* Exercise *
Rewrite all of the material below with "Click" replaced by "Select" and nothing else changed. Leave out the pictures.

[start]

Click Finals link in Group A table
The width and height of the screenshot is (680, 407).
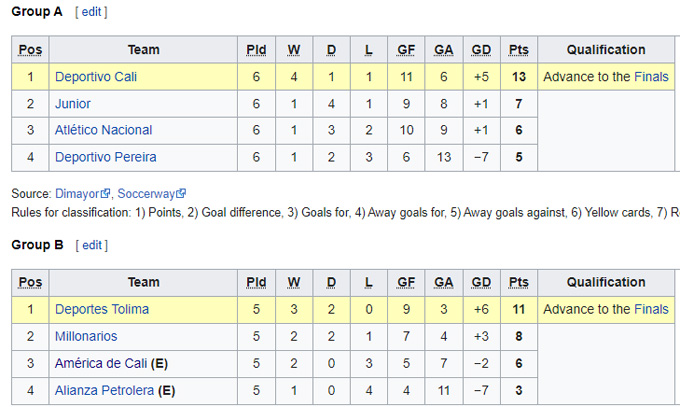pos(652,77)
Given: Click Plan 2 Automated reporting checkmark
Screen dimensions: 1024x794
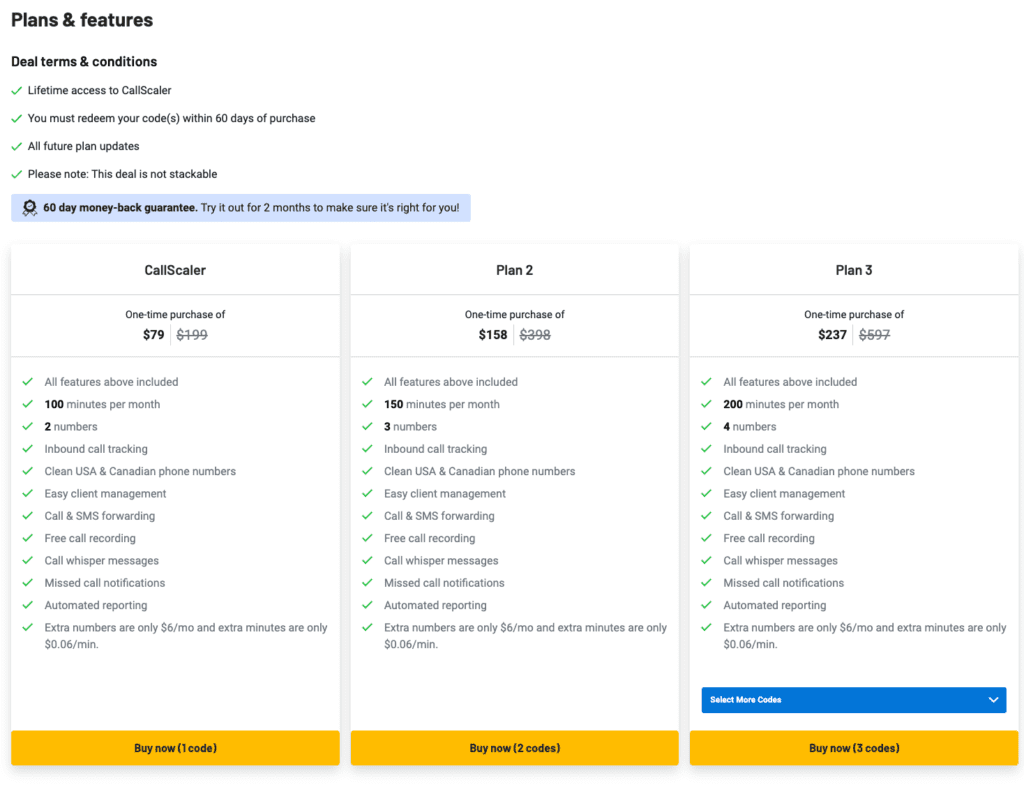Looking at the screenshot, I should (x=367, y=605).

[end]

* Expected output *
Select Finals link in Group A table
The width and height of the screenshot is (680, 407).
pos(652,77)
Given: Select Plan 2 Automated reporting checkmark
Screen dimensions: 1024x794
Looking at the screenshot, I should (x=367, y=605).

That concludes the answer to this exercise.